- _The task_: From the records below, print only the part that opens with the line containing "Open Business Listing Published (Order 1963)" and closes with the line containing "Uncheck 自动尺寸 checkbox"; omit the pictures.

- _Raw data_:
···

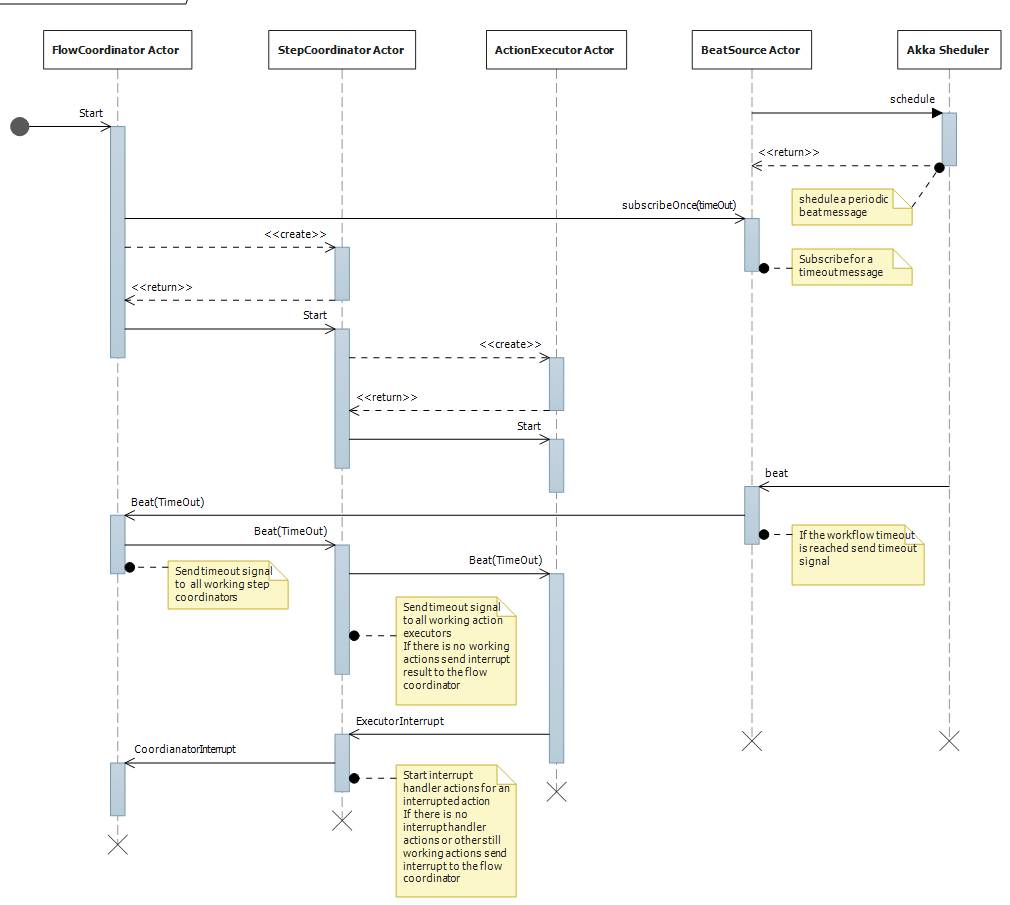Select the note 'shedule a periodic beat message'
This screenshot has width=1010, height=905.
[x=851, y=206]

···

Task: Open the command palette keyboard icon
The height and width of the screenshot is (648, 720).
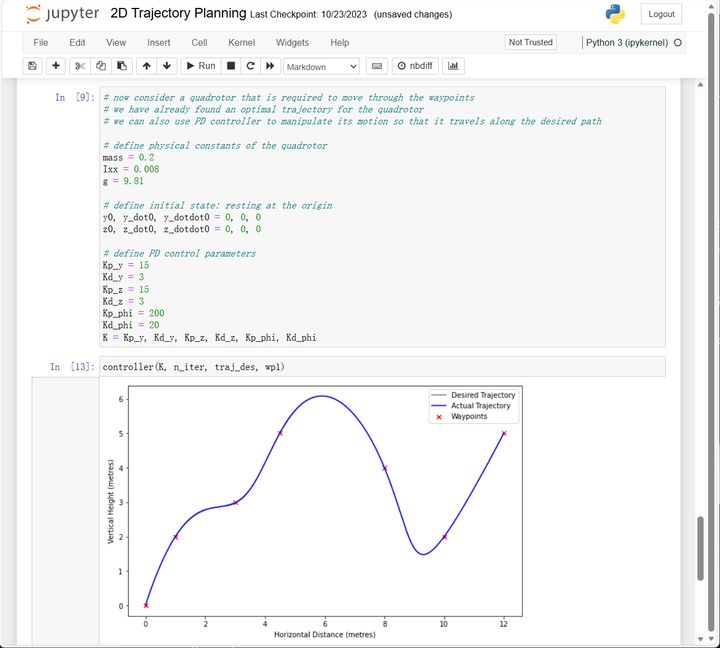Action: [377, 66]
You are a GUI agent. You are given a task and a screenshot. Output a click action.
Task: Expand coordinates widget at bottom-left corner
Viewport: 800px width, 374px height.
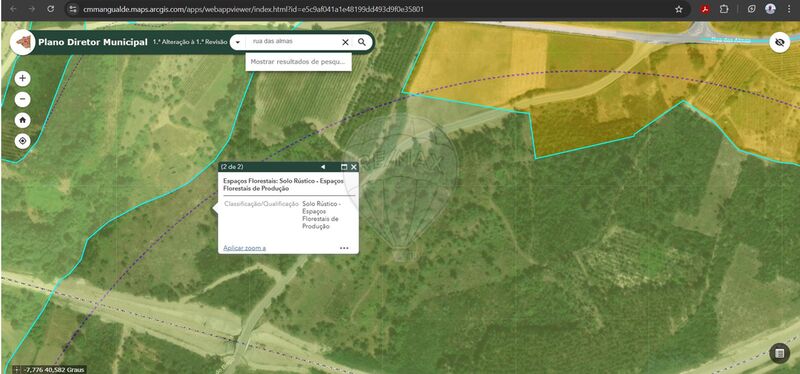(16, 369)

···

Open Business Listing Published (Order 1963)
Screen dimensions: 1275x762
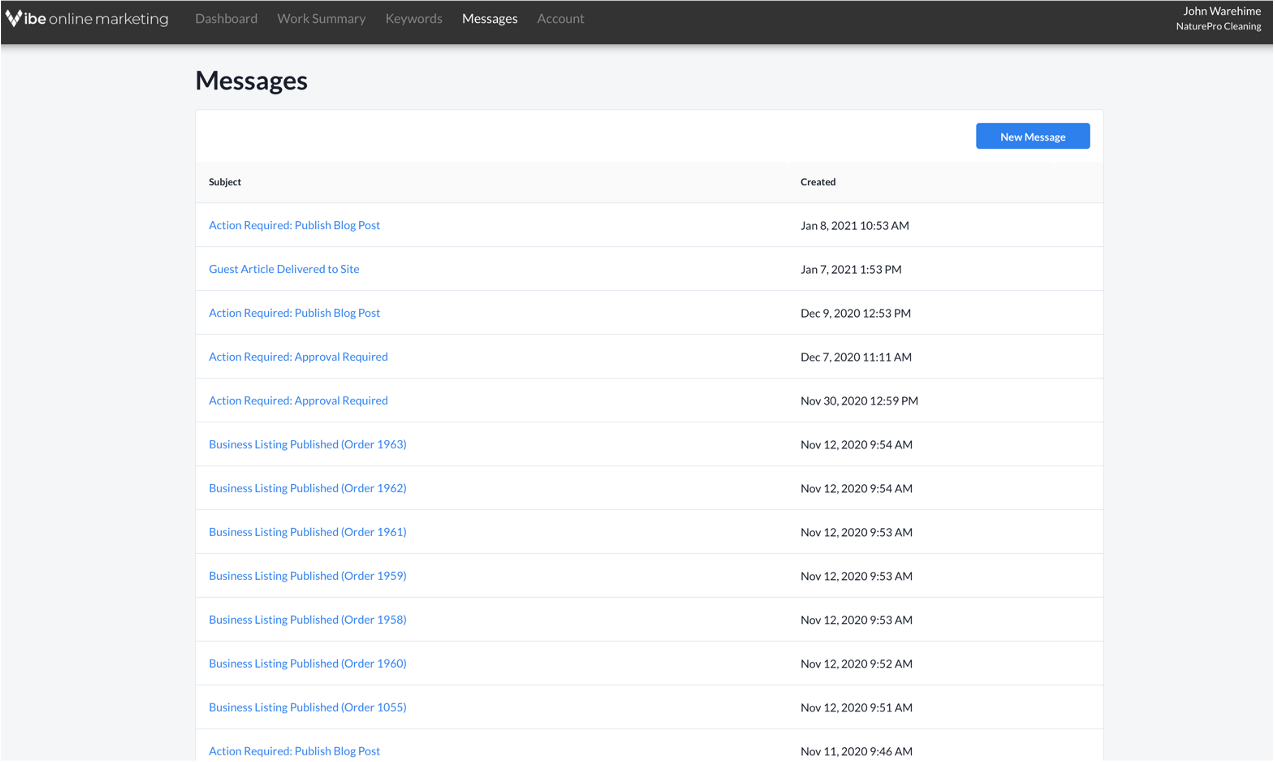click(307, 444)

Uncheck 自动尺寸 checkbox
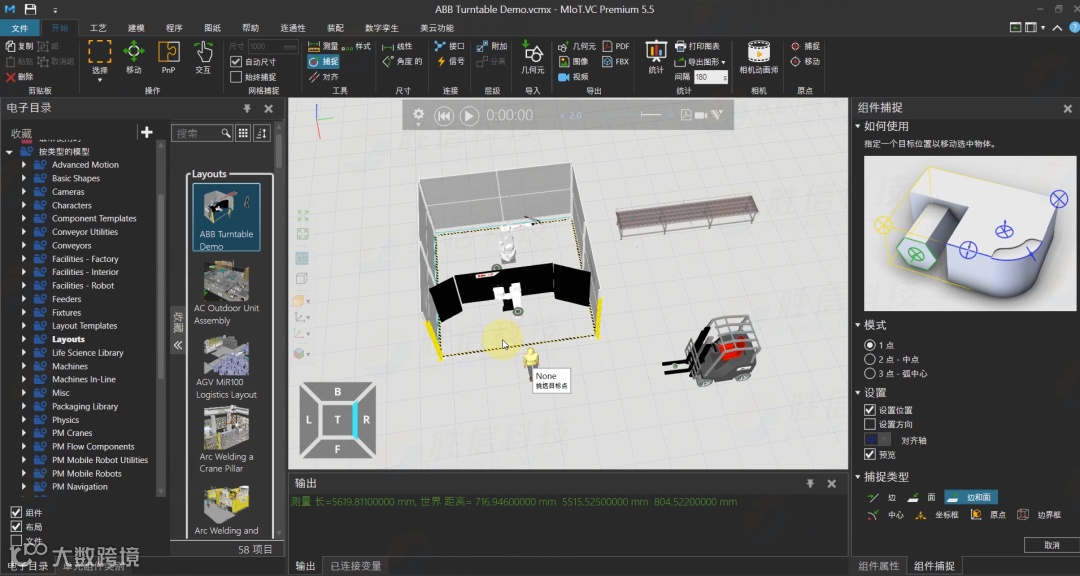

···

- _Expected answer_:
Open Business Listing Published (Order 1963)
Screen dimensions: 1275x762
click(307, 444)

Uncheck 自动尺寸 checkbox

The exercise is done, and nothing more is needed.